Transcreation, or creative translation, is the adaptation of a creative work into another language or culture rather than a simple, direct translation. This is most often applied to the text of an article, with transcreation being applied to maintain the feel of the copy across different markets. However, an oft neglected part of transcreation in the translation of the visual elements (photographs, icons etc.) to a new culture to whom these images may mean something completely different.

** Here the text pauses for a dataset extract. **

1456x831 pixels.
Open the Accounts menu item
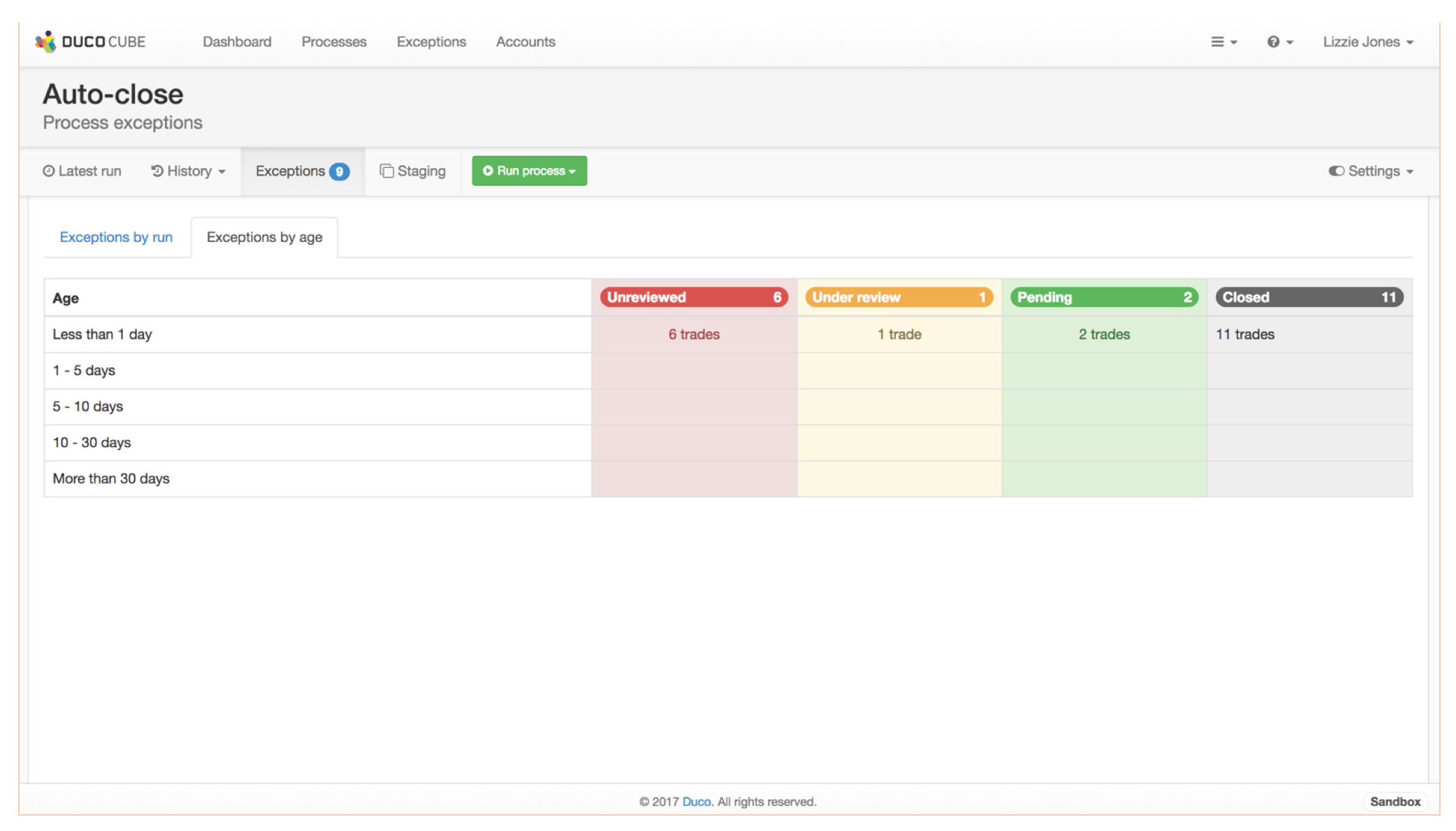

For example, if a drinks manufacturer wanted to make a splash in England by promoting their drinks as something typically British they may feature someone drinking their beverage in front of a typical English landmark, Big Ben or Tower Bridge for example. If the drinks manufacturer wanted to promote his company elsewhere, in America or China perhaps, then having an image featuring a British landmark would no longer have any relevance. They would need to switch to a similar image featuring a landmark relevant to the target culture, perhaps the Washington memorial or the gate to the Forbidden City. If they were focusing on a particular theme, such as bridges using Tower Bridge as an example, then the work of translating the image becomes more specific. Perhaps the Golden Gate Bridge would be used as an American landmark, while the Chengyang Wind-Rain Bridge might be a good substitute for a Chinese landmark.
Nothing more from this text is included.